La política -allí donde el empeño en “hacer del vacío un lugar” tampoco tiene cabida- no se libra del daño del Horror vacui. Recordemos que la lógica del entretenimiento induciendo a una espectacularización de la política, demanda de sus actores una exposición constante, dotada de “punch” y emocionalidad; lo cual augura adhesiones, si el desempeño satisface expectativas. A merced de la angurria de las redes, alejarse del espacio público hoy luce casi imposible para el político, en tanto entraña una feroz sentencia de olvido e irrelevancia. El silencio, la ocasional pausa, no parecen muy cónsonos con el oficio. No obstante, la acuciante exigencia de figuración podría conducir a la banalización. He allí una paradoja: en el afán de conjurar el vacío a como dé lugar, el discurso político acabaría apurando su propio vaciamiento.
Reparemos, por ejemplo, en el desgaste de la retórica revolucionaria, el hueco que invocan palabras como “pueblo”, “país potencia”, “democracia”, “diálogo”, “justicia social”, del todo disociadas de su praxis. El copioso chorro que inundó los medios, aun cuando en algún momento atornilló un relato más o menos efectivo, sólo volvió más inciertos los significados.
En ese sentido, el peligro no es menor para la oposición venezolana. Hacer política en circunstancias signadas por la necesidad de organización interna y de ajuste a los menoscabos, pide una prudente administración comunicacional. Hacerse de un buen discurso no debería volver a confundirse, por ejemplo, con la nominalización compulsiva. Si de aportar virtud se trata, recordemos a Rancière cuando advierte que la política sobreviene “cuando aquellos que “no tienen” tiempo se toman ese tiempo necesario para erigirse en habitantes de un espacio común, para demostrar que su boca emite perfectamente un lenguaje que habla de cosas comunes, no solamente un grito que denota sufrimiento (…) La política consiste en reconfigurar la división de lo sensible, en introducir sujetos y objetos nuevos, en hacer visible aquello que no lo era, en escuchar como a seres dotados de palabra a aquellos que no eran considerados más que como animales ruidosos”.
Quizás en esa percepción de la “falta de tiempo” vs “el lujo” de la espera, hay puro horror vacui.
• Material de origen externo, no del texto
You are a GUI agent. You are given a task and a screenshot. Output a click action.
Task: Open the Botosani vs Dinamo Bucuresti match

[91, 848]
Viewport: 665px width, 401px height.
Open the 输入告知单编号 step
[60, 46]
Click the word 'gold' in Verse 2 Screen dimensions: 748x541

El miedo a la nada mediática, al “no ser”, amenazaría a quien ose recurrir a la introspección para calcular próximos pasos. La obsesión de algunos por no desvanecerse, por copar la atención de cualquier modo, es zanjada con efectismo, marketing y slogans, no con ideas que superen la colosal liquidez de la época (Bauman). Gracias al endémico deadline, un mantra muta en otro; “salvar a Venezuela”, misma porfía con muchos nombres. Penosamente, poco ha quedado de ese derroche. Los vicios de fondo, los monólogos pautados, el ruido, siguen conspirando contra la posibilidad de transformar el conflicto.
Con 2024 en mente, pensemos en la innovación que preconiza Rancière, y que va más allá de lo evidente. Enfrentar los vacíos, llenarlos eventualmente con contenido sustancioso para que la dinámica no trague a quien busca sortearlos; encontrar la palabra apta para enunciar lo justo, es parte del desafío. Nada de eso surgirá si la irreflexión persiste.